Start Passage to read

Very early on, I realised that, as an actor, you have to be very closeted, even if it is with blinkers on, or even if it’s strangely lonely. You just need to get up and decide what excites you. Understand what you want to do, and how happy it will make you at the end of it all.

Do people’s perceptions of you ever bother you?

Sometimes, yes, but not the blatantly extreme ones. But sometimes, some people’s points of view do [affect me]. See, I feel I must be really emotionally important to them, for them to have such strong views about me. I must be making a difference to their lives, for them to really care that much. Having said that, they (people’s opinions) have their own little pricks and pins, and you do feel them sometimes.

The teaser of your next, with director Rahul Dholakia, shows you in a very different light. What can we expect from it?

It is not really like Scarface (1983), but it is in the same zone — in a little disturbed, bootlegger-type, mean space. I’m very mean in the film. Everyone’s scared of me in it.

End Passage to read
Start Supplied material

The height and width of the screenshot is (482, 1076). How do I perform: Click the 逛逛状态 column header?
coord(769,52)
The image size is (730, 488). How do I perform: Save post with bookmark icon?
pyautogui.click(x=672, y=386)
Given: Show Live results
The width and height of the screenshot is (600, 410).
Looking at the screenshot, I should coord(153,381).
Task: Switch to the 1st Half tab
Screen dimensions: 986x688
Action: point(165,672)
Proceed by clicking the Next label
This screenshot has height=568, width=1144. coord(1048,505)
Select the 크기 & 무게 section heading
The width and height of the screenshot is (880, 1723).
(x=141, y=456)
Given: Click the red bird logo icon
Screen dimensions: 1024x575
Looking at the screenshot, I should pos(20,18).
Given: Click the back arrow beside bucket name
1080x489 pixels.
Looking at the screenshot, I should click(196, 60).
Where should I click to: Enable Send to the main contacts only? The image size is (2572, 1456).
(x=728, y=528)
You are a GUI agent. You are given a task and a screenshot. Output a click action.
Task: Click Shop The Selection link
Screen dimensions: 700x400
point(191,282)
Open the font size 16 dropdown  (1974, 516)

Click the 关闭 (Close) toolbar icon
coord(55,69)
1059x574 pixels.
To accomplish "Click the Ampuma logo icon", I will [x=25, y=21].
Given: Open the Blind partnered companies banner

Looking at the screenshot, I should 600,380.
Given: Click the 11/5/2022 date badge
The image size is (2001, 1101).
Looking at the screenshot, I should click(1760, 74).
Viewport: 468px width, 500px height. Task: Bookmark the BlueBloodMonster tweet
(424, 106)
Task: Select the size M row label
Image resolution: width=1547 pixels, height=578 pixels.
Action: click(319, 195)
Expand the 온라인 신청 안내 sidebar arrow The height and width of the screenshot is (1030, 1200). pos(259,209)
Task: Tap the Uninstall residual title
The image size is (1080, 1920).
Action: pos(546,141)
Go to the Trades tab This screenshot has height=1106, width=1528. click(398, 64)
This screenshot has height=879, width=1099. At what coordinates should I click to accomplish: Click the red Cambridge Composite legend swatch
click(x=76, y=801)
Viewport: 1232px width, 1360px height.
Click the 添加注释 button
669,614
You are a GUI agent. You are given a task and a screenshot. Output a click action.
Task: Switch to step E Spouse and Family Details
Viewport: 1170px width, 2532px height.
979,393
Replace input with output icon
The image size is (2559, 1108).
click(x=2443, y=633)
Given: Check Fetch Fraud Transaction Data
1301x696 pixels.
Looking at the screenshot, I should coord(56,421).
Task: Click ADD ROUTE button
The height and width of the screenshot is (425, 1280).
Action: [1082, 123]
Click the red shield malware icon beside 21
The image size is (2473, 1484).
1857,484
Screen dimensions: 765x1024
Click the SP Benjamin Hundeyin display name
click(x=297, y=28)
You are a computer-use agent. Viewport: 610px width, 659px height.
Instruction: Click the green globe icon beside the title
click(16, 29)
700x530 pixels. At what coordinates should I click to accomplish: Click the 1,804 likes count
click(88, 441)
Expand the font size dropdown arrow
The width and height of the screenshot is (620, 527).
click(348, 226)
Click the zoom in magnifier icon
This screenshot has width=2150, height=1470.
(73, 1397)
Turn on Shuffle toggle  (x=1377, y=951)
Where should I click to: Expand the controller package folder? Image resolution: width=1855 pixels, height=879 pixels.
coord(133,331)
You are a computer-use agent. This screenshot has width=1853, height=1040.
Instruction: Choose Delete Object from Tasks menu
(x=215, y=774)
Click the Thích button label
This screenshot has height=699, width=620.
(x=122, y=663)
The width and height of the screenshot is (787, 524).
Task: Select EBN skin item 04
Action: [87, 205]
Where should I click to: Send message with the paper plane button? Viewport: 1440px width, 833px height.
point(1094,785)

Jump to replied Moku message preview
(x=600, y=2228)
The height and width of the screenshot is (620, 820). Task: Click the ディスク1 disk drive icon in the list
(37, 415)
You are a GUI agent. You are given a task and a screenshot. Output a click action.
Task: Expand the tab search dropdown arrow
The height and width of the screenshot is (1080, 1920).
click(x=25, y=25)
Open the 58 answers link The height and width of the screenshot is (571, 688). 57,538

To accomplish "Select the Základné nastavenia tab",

End Supplied material

• **Work instructions**
1 > In the actor interview, which film does the actor compare the upcoming project with director Rahul Dholakia to?
2 > In the actor interview, the actor says some people's strong opinions matter. What reason does the actor give for taking them seriously? Answer in one to three sentences.
3 > Give what follows in the actor interview, starting after its last line.

• **Answers given**
1 > Scarface (1983). The actor says the project is not really like it but is in the same zone.

2 > The actor reasons that people holding such strong views must feel the actor is really emotionally important to them. The actor concludes that this means making a difference in their lives, because otherwise they would not care that much.

3 >
There are some movies that become turning points for actors. Which films have been game-changers for you?

For me, the first few films like that would be Baazigar (1993) and Darr (1993). Then Kabhi Haan Kabhi Naa (1994); that movie was nice. I don’t know if it did well commercially, but I loved it. I learnt a lot from it. It changed me as an actor. And I always believe that every five, seven or 10 years,there comes a movie that turns you around.

Then, from being a bad guy, I went on to do a film like Dilwale Dulhania Le Jayenge (1995). I remember, somebody who watched this film with me told me that it would flop because “everyone thinks you’re negative and can’t play a good guy”. But then, suddenly, I became the biggest romantic hero with Kuch Kuch Hota Hai (1998).

I enjoyed doing Don (2006) and Devdas (2002), because they were [originally] and still are classics, and starred some of the greatest actors in this country. I don’t think I have done them (those roles) better; I can never claim so.

Then came Swades (2004) and Chak De! India (2007). My Name Is Khan (2012) [was a turning point] for Karan (Johar; film-maker) and me. I really enjoyed Chennai Express (2013) too, because I had never done a film like that… an out-and-out commercial film.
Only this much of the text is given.